__RESUELVA LO SIGUIENTE__.
[1] Según el fragmento sobre la iglesia de la Compañía, ¿cuántos fieles había aproximadamente en su interior cuando el fuego la consumió el 8 de diciembre de 1863?
[2] Actualice el fragmento sobre la iglesia de la Compañía entre "El 8 de diciembre" y "distintas asociaciones piadosas.", ambos incluidos, y sustituya "púlpito" por "ambón".

__FRAGMENTO DEL DOCUMENTO__.
El 8 de diciembre de 1863 en Santiago, la iglesia de la Compañía de Jesús fue consumida por el fuego con cerca de 2.000 fieles en su interior. La tragedia conmovió a la ciudadanía, instaurándose en la memoria colectiva de la ciudad.
La iglesia de la Compañía de Jesús era una de las más concurridas por la población santiaguina del siglo XIX y un lugar estratégico de la sociabilidad capitalina. Los altos prelados elevaban sus prédicas desde un púlpito allí ubicado; la torre marcaba el tiempo de la ciudad con uno de los pocos relojes que existían en ese entonces; pobres y ricos acudían a orar y clamar a Dios; y los más devotos la ocupaban como centro de distintas asociaciones piadosas.
A pesar de ser un lugar sagrado, esta iglesia no se libró de los infortunios provocados por la naturaleza. Diversos terremotos que afectaron a la ciudad de Santiago (1647 y 1730) echaron abajo o dañaron su infraestructura; además, un incendio ocurrido en 1841 dejó al templo parcialmente en ruinas. Sin embargo, el edificio fue reconstruido una y otra vez en la misma ubicación, la esquina de las calles Compañía y Bandera. Esta costumbre fue interrumpida tras el voraz incendio acaecido a finales de 1863, cuyas noticias fueron comentadas incluso en Europa.
ANTECEDENTES
Originalmente construida entre 1595 y 1631, la iglesia de la Compañía reemplazó la capilla provisoria levantada por los jesuitas en 1593.5 En los siglos posteriores, y debido a los diversos daños sufridos, el templo debió ser reconstruido, tras el terremoto de 1647, o reparado, luego del terremoto de 1730.5 Tras la expulsión de los jesuitas del Imperio español en 1767, ordenada por el rey Carlos III, la iglesia quedó abandonada hasta el primer lustro del siglo XIX, cuando el sacerdote Manuel Vicuña Larraín se hizo su capellán y la habilitó para el culto. Posteriormente, fue afectada por un incendio el 31 de mayo de 1841.

__LISTADO RECOPILADO__.

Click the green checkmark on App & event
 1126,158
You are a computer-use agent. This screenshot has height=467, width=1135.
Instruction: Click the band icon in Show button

__RESPUESTAS__.
[1] Cerca de 2.000 fieles.

[2]
El 8 de diciembre de 1863 en Santiago, la iglesia de la Compañía de Jesús fue consumida por el fuego con cerca de 2.000 fieles en su interior. La tragedia conmovió a la ciudadanía, instaurándose en la memoria colectiva de la ciudad.
La iglesia de la Compañía de Jesús era una de las más concurridas por la población santiaguina del siglo XIX y un lugar estratégico de la sociabilidad capitalina. Los altos prelados elevaban sus prédicas desde un ambón allí ubicado; la torre marcaba el tiempo de la ciudad con uno de los pocos relojes que existían en ese entonces; pobres y ricos acudían a orar y clamar a Dios; y los más devotos la ocupaban como centro de distintas asociaciones piadosas.